_Assignment_:
Print out all the records, word for word.

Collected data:
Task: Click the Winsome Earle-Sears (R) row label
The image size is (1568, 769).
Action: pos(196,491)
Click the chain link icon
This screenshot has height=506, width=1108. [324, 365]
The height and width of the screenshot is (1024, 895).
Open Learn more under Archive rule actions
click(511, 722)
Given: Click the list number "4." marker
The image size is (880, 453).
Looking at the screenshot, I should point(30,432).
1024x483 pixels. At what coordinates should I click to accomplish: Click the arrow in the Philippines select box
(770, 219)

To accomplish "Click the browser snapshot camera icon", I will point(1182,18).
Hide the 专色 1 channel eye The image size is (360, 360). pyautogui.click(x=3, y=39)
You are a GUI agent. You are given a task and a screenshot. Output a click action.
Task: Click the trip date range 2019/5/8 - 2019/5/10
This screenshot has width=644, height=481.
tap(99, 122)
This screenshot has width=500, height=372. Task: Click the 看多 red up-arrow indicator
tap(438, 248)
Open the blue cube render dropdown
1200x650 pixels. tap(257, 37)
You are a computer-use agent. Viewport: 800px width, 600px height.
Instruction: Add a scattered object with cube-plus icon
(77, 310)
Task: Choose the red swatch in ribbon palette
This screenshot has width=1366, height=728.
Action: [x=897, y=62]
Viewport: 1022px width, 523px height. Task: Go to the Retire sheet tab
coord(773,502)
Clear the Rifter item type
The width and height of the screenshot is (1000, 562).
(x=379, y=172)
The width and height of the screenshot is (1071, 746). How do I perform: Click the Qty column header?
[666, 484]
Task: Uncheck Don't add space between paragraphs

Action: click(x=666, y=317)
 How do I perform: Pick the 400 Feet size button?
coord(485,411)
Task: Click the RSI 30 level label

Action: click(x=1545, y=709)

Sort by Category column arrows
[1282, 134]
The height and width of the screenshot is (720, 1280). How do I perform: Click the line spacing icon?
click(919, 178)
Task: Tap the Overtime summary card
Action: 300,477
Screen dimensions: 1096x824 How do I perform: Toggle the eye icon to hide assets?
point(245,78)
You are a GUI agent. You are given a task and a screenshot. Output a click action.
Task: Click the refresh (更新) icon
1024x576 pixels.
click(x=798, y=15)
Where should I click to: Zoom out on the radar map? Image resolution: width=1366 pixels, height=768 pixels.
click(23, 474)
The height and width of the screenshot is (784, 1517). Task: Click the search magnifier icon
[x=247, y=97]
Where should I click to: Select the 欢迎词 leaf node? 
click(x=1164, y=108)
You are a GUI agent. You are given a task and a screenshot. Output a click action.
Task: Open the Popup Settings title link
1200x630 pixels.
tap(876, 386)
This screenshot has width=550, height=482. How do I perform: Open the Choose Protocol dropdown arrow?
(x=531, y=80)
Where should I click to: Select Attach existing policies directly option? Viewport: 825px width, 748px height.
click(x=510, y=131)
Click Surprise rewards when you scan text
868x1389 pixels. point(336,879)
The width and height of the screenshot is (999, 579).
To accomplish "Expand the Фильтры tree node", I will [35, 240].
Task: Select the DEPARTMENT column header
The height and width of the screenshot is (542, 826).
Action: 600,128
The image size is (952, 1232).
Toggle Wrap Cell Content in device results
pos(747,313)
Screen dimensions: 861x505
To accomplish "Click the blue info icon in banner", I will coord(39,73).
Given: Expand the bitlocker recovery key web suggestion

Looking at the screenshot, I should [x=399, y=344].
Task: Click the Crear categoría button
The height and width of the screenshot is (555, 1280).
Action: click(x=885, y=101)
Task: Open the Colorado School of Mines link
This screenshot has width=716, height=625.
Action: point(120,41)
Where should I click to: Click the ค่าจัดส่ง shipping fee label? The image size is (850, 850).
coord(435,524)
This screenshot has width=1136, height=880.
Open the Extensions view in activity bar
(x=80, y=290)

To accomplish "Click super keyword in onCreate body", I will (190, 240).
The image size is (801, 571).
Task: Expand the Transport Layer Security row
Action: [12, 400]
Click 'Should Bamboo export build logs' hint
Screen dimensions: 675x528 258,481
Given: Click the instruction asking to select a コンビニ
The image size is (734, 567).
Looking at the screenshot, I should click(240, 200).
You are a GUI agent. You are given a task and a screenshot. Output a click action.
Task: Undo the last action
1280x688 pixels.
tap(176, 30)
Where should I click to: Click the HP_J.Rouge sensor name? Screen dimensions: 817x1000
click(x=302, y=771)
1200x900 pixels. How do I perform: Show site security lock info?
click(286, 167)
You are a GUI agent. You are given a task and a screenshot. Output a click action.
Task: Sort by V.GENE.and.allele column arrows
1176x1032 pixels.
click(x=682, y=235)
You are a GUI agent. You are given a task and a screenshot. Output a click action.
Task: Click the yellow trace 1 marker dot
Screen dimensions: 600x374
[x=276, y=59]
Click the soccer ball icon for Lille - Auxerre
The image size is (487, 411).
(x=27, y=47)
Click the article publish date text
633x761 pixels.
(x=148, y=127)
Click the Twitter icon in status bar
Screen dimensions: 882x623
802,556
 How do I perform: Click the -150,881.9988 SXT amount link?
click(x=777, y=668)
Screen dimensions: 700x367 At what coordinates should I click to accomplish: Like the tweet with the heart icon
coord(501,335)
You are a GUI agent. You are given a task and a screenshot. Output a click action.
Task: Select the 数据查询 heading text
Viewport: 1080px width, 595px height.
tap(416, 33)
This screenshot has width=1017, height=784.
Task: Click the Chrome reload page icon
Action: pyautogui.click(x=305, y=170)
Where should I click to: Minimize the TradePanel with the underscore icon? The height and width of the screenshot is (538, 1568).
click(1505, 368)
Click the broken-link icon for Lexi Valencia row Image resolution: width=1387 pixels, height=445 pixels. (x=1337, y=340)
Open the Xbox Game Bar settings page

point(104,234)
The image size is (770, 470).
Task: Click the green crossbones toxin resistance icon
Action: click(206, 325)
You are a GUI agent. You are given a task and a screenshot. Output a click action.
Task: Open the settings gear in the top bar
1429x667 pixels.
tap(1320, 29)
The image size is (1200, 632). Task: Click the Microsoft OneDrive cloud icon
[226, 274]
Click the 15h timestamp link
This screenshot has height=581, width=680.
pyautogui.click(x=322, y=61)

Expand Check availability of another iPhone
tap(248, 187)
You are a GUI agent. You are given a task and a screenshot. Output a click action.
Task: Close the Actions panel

_Answer section_:
Task: Click the Winsome Earle-Sears (R) row label
The image size is (1568, 769).
Action: pos(196,491)
Click the chain link icon
This screenshot has height=506, width=1108. [324, 365]
The height and width of the screenshot is (1024, 895).
Open Learn more under Archive rule actions
click(511, 722)
Given: Click the list number "4." marker
The image size is (880, 453).
Looking at the screenshot, I should point(30,432).
1024x483 pixels. At what coordinates should I click to accomplish: Click the arrow in the Philippines select box
(770, 219)

To accomplish "Click the browser snapshot camera icon", I will point(1182,18).
Hide the 专色 1 channel eye The image size is (360, 360). pyautogui.click(x=3, y=39)
You are a GUI agent. You are given a task and a screenshot. Output a click action.
Task: Click the trip date range 2019/5/8 - 2019/5/10
This screenshot has width=644, height=481.
tap(99, 122)
This screenshot has width=500, height=372. Task: Click the 看多 red up-arrow indicator
tap(438, 248)
Open the blue cube render dropdown
1200x650 pixels. tap(257, 37)
You are a computer-use agent. Viewport: 800px width, 600px height.
Instruction: Add a scattered object with cube-plus icon
(77, 310)
Task: Choose the red swatch in ribbon palette
This screenshot has width=1366, height=728.
Action: [x=897, y=62]
Viewport: 1022px width, 523px height. Task: Go to the Retire sheet tab
coord(773,502)
Clear the Rifter item type
The width and height of the screenshot is (1000, 562).
(x=379, y=172)
The width and height of the screenshot is (1071, 746). How do I perform: Click the Qty column header?
[666, 484]
Task: Uncheck Don't add space between paragraphs

Action: click(x=666, y=317)
 How do I perform: Pick the 400 Feet size button?
coord(485,411)
Task: Click the RSI 30 level label

Action: click(x=1545, y=709)

Sort by Category column arrows
[1282, 134]
The height and width of the screenshot is (720, 1280). How do I perform: Click the line spacing icon?
click(919, 178)
Task: Tap the Overtime summary card
Action: 300,477
Screen dimensions: 1096x824 How do I perform: Toggle the eye icon to hide assets?
point(245,78)
You are a GUI agent. You are given a task and a screenshot. Output a click action.
Task: Click the refresh (更新) icon
1024x576 pixels.
click(x=798, y=15)
Where should I click to: Zoom out on the radar map? Image resolution: width=1366 pixels, height=768 pixels.
click(23, 474)
The height and width of the screenshot is (784, 1517). Task: Click the search magnifier icon
[x=247, y=97]
Where should I click to: Select the 欢迎词 leaf node? 
click(x=1164, y=108)
You are a GUI agent. You are given a task and a screenshot. Output a click action.
Task: Open the Popup Settings title link
1200x630 pixels.
tap(876, 386)
This screenshot has width=550, height=482. How do I perform: Open the Choose Protocol dropdown arrow?
(x=531, y=80)
Where should I click to: Select Attach existing policies directly option? Viewport: 825px width, 748px height.
click(x=510, y=131)
Click Surprise rewards when you scan text
868x1389 pixels. point(336,879)
The width and height of the screenshot is (999, 579).
To accomplish "Expand the Фильтры tree node", I will [35, 240].
Task: Select the DEPARTMENT column header
The height and width of the screenshot is (542, 826).
Action: 600,128
The image size is (952, 1232).
Toggle Wrap Cell Content in device results
pos(747,313)
Screen dimensions: 861x505
To accomplish "Click the blue info icon in banner", I will coord(39,73).
Given: Expand the bitlocker recovery key web suggestion

Looking at the screenshot, I should [x=399, y=344].
Task: Click the Crear categoría button
The height and width of the screenshot is (555, 1280).
Action: click(x=885, y=101)
Task: Open the Colorado School of Mines link
This screenshot has width=716, height=625.
Action: point(120,41)
Where should I click to: Click the ค่าจัดส่ง shipping fee label? The image size is (850, 850).
coord(435,524)
This screenshot has width=1136, height=880.
Open the Extensions view in activity bar
(x=80, y=290)

To accomplish "Click super keyword in onCreate body", I will (190, 240).
The image size is (801, 571).
Task: Expand the Transport Layer Security row
Action: [12, 400]
Click 'Should Bamboo export build logs' hint
Screen dimensions: 675x528 258,481
Given: Click the instruction asking to select a コンビニ
The image size is (734, 567).
Looking at the screenshot, I should click(240, 200).
You are a GUI agent. You are given a task and a screenshot. Output a click action.
Task: Undo the last action
1280x688 pixels.
tap(176, 30)
Where should I click to: Click the HP_J.Rouge sensor name? Screen dimensions: 817x1000
click(x=302, y=771)
1200x900 pixels. How do I perform: Show site security lock info?
click(286, 167)
You are a GUI agent. You are given a task and a screenshot. Output a click action.
Task: Sort by V.GENE.and.allele column arrows
1176x1032 pixels.
click(x=682, y=235)
You are a GUI agent. You are given a task and a screenshot. Output a click action.
Task: Click the yellow trace 1 marker dot
Screen dimensions: 600x374
[x=276, y=59]
Click the soccer ball icon for Lille - Auxerre
The image size is (487, 411).
(x=27, y=47)
Click the article publish date text
633x761 pixels.
(x=148, y=127)
Click the Twitter icon in status bar
Screen dimensions: 882x623
802,556
 How do I perform: Click the -150,881.9988 SXT amount link?
click(x=777, y=668)
Screen dimensions: 700x367 At what coordinates should I click to accomplish: Like the tweet with the heart icon
coord(501,335)
You are a GUI agent. You are given a task and a screenshot. Output a click action.
Task: Select the 数据查询 heading text
Viewport: 1080px width, 595px height.
tap(416, 33)
This screenshot has width=1017, height=784.
Task: Click the Chrome reload page icon
Action: pyautogui.click(x=305, y=170)
Where should I click to: Minimize the TradePanel with the underscore icon? The height and width of the screenshot is (538, 1568).
click(1505, 368)
Click the broken-link icon for Lexi Valencia row Image resolution: width=1387 pixels, height=445 pixels. (x=1337, y=340)
Open the Xbox Game Bar settings page

point(104,234)
The image size is (770, 470).
Task: Click the green crossbones toxin resistance icon
Action: click(206, 325)
You are a GUI agent. You are given a task and a screenshot. Output a click action.
Task: Open the settings gear in the top bar
1429x667 pixels.
tap(1320, 29)
The image size is (1200, 632). Task: Click the Microsoft OneDrive cloud icon
[226, 274]
Click the 15h timestamp link
This screenshot has height=581, width=680.
pyautogui.click(x=322, y=61)

Expand Check availability of another iPhone
tap(248, 187)
You are a GUI agent. You are given a task and a screenshot. Output a click action.
Task: Close the Actions panel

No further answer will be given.